[BEGIN Data entries]

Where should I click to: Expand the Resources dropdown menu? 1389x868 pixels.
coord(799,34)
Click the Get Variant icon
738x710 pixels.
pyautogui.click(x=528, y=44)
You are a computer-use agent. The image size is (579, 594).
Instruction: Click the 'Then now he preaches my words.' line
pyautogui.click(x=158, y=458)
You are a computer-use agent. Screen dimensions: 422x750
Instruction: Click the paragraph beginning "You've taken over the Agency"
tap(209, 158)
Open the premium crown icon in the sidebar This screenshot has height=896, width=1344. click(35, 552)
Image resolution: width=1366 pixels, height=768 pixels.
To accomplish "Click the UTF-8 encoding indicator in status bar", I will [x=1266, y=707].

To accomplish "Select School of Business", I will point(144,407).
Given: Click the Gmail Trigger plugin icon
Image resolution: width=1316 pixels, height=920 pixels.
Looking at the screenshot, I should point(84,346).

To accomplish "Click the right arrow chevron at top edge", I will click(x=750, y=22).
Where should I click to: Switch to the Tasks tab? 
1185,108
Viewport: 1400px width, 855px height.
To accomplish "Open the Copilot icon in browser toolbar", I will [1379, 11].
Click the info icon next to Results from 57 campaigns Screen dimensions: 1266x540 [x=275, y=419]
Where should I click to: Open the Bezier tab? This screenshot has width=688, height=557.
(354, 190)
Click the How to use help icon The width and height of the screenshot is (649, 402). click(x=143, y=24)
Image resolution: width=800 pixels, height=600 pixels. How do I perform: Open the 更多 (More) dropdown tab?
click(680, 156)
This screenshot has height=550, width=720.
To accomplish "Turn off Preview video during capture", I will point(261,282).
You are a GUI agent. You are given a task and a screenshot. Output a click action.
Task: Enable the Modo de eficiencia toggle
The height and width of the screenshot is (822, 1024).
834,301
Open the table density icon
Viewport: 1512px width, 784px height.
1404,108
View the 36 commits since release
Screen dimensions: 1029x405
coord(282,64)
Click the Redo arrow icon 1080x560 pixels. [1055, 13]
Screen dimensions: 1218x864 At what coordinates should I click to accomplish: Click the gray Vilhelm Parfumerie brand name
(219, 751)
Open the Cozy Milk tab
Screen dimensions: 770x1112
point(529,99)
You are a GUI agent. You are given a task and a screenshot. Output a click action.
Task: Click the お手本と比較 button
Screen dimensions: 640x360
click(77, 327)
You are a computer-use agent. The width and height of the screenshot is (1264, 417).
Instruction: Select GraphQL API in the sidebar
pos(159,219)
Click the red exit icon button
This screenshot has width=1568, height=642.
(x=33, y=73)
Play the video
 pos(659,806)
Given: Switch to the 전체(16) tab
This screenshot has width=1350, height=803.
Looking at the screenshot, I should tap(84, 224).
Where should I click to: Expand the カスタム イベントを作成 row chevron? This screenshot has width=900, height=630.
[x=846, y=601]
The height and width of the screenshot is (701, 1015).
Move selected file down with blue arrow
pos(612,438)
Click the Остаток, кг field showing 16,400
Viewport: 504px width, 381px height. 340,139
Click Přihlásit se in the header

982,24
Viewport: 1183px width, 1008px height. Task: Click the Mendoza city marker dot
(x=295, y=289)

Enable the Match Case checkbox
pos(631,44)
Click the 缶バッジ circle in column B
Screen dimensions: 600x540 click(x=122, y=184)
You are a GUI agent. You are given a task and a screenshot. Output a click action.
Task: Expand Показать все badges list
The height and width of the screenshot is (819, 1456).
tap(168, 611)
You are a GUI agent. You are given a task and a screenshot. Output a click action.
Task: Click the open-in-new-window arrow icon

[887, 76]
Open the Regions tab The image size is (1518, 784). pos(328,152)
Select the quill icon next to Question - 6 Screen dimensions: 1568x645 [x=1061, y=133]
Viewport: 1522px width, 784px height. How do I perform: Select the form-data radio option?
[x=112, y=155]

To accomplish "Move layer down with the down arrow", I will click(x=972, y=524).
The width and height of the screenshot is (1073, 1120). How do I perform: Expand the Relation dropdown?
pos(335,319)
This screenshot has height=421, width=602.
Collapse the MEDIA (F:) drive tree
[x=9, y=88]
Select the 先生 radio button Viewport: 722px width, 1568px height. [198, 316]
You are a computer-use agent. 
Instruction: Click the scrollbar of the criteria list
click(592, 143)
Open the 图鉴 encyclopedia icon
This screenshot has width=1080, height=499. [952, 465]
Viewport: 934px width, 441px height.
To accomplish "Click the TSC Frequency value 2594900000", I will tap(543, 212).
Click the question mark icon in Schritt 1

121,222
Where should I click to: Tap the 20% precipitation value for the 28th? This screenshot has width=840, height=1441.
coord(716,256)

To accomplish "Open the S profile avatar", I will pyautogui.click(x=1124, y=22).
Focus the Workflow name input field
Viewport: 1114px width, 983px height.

[END Data entries]

■ Requirement ■
Copy the lines word for word, beginning at the line that has "Play the video" and stopping after the line that has "pos(612,438)".

■ Exercise solution ■
Play the video
 pos(659,806)
Given: Switch to the 전체(16) tab
This screenshot has width=1350, height=803.
Looking at the screenshot, I should tap(84, 224).
Where should I click to: Expand the カスタム イベントを作成 row chevron? This screenshot has width=900, height=630.
[x=846, y=601]
The height and width of the screenshot is (701, 1015).
Move selected file down with blue arrow
pos(612,438)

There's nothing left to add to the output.